DOCUMENT SECTION section start

The Airbus A350 URL has two engines instead of four, helping carriers save on fuel costs.
Source: Singapore Airlines

If you're into saving time, a 19-hour flight has returned to the skies.

Singapore Airlines this week restarted its non-stop flight to and from the New York City area. The 18-hour and 45 minute flight will travels about 10,000 miles from Newark Liberty International Airport to Singapore. The flight has once again become the world's longest and shaves several hours off the trip, which currently requires a roughly two-hour refueling stop.

The airline, known for its luxurious suites and service, launched the route in 2004 but called it off in 2013, after oil prices surged. A lot has changed since then — aircraft, fuel prices, and on-board creature comforts.

Here's what to expect on board if you take the leap:

Out with four engines, in with two

A Singapore Airlines Airbus A340-500
Source: Airbus

Singapore Airlines operates the route on an Airbus A350-900 ULR, which stands for ultra-long range, a variety of the double-aisle jet that carries more fuel than the standard version and has a higher maximum take-off weight to accommodate the extra haul. Singapore used to fly this route on an Airbus A340-500, a four-engine plane. Airbus said the fuel savings from the new jet are in the "double-digit" percentages.

So long, seats of the past

The configuration of the Airbus A340 that the airline first used to fly from Newark to Singapore.
Source: Singapore Airlines

When Singapore Airlines first launched the flight it offered a two-class cabin with seats for business class and executive coach. In 2008, it switched to an all business class configuration.

DOCUMENT SECTION section end

▶ _ABOUT THIS EXERCISE_
Could you pick up the piece on Singapore Airlines' nonstop Newark–Singapore flight right after its final sentence and keep writing? The listing that follows comes from a separate source.

INPUT DATA section start

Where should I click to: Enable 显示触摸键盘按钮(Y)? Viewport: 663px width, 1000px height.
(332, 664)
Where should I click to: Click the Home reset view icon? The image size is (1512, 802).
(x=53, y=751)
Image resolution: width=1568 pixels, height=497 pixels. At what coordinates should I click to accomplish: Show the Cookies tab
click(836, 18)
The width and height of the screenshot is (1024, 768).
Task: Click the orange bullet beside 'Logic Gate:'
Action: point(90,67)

INPUT DATA section end

▶ _RESULT OF THIS TASK_
The executive economy seats used to look like this:

A Singapore Airlines Airbus A340-500
Source: Airbus

while business class looked like this when the service launched:

A business class 'space bed' is shown on a Singapore airlines non-stop passenger flight.
Getty Images

Premium economy will now look like this:

The flight will feature the airline's premium economy seats, which offer more legroom than regular coach class.
Source: Singapore Airlines

The new cabin features new premium economy seats, with more than 13-inch monitors and 38 inches of legroom instead of 37.

More lighting options and jet-lag fighting measures

The long-range plane will feature Singapore's newly designed business-class seats.
Source: Singapore Airlines

Airbus and Singapore are aware of the toll a flight this long can take on the human body and say the plane will be more comfortable. The plane is quieter than the four-engine plane, for one. But it is also pressurized at 6,000 feet, instead of the usual 8,000 feet, which can help ward off altitude-sickness like symptoms. Airbus has also upgraded ventilation systems to refresh air more frequently and increase humidity on board.

Bored easily? More entertainment options, bigger screens and customized dining

Singapore Airlines' new premium-economy seats will feature larger screens.
Source: Singapore Airlines

Compared with its first launch, there are more ways to keep busy. (How many bloody marys can one have?) Seat back entertainment systems in premium economy will feature some 1,400 entertainment options, up from 200. The screens themselves will be bigger too — 13.3 inches compared with nine inches on the old screens.

Singapore Airlines "Book the Cook" program, in which passengers can order meals ahead of time will be extended to premium economy, an option that only used to be available for business class.